* [What you are asked to do]: Reproduce the rows verbatim from the first line through the line containing "Click the AUSVERKAUF", including both.

(Source rows)
— start —

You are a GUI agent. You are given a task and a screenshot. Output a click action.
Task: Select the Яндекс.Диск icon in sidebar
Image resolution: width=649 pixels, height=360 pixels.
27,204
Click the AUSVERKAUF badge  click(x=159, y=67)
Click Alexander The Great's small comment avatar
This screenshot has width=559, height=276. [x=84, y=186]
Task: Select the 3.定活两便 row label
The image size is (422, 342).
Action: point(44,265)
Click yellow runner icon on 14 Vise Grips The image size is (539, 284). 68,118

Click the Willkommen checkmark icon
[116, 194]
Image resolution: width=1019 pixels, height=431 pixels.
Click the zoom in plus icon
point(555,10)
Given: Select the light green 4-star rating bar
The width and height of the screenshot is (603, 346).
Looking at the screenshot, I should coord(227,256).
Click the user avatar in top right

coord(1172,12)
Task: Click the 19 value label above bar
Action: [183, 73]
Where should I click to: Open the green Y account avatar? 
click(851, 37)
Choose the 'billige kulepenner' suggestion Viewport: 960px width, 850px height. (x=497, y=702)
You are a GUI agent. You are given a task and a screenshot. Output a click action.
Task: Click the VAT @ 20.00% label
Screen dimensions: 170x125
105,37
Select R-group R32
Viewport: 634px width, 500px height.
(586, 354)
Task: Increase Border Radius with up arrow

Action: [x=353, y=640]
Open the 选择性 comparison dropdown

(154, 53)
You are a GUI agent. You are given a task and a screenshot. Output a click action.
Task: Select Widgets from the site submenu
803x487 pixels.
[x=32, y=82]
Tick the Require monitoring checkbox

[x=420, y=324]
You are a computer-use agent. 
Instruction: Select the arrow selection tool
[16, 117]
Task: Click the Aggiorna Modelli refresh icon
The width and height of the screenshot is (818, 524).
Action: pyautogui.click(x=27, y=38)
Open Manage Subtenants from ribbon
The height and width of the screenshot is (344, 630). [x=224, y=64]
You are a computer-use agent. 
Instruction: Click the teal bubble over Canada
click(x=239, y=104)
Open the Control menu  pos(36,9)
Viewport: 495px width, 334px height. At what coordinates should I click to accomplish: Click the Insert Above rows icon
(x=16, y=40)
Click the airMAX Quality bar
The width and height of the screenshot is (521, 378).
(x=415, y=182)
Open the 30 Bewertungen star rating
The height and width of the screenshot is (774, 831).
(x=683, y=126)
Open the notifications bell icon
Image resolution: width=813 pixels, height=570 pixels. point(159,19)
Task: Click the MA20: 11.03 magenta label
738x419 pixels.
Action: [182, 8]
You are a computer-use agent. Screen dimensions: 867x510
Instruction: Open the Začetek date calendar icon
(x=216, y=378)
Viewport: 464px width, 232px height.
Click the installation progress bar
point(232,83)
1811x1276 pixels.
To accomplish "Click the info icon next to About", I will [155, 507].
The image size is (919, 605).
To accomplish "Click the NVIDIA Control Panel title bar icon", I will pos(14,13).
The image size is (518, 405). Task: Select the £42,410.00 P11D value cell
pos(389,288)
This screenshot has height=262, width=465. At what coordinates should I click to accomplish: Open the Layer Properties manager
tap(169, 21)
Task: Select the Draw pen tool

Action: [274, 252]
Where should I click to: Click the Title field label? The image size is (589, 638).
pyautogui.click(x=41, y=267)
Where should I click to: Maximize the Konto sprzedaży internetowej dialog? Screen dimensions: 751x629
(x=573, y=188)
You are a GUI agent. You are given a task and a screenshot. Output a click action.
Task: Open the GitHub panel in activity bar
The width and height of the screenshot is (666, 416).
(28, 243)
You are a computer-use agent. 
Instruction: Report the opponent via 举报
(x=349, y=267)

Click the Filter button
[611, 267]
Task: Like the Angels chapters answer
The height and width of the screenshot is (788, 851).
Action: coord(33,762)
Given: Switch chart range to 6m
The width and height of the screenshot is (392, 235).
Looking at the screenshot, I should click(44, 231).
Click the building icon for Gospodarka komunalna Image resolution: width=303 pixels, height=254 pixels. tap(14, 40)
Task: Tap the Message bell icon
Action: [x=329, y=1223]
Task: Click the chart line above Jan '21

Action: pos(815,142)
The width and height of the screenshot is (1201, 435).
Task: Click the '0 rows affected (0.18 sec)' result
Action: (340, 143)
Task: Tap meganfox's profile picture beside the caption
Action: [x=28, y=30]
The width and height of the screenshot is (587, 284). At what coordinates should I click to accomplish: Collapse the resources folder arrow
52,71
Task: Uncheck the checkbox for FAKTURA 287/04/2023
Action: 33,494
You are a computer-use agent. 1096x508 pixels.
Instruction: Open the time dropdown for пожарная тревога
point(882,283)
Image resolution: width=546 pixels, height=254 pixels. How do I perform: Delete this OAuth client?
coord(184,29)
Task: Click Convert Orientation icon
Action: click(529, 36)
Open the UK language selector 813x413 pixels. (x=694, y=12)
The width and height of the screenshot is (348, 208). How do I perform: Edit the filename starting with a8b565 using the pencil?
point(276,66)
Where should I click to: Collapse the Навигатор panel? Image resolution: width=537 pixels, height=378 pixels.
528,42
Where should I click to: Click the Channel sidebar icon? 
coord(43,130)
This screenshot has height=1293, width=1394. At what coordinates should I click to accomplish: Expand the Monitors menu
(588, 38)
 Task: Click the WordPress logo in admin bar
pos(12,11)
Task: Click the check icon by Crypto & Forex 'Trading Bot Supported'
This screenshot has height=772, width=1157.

— end —

* [Task output]:
You are a GUI agent. You are given a task and a screenshot. Output a click action.
Task: Select the Яндекс.Диск icon in sidebar
Image resolution: width=649 pixels, height=360 pixels.
27,204
Click the AUSVERKAUF badge  click(x=159, y=67)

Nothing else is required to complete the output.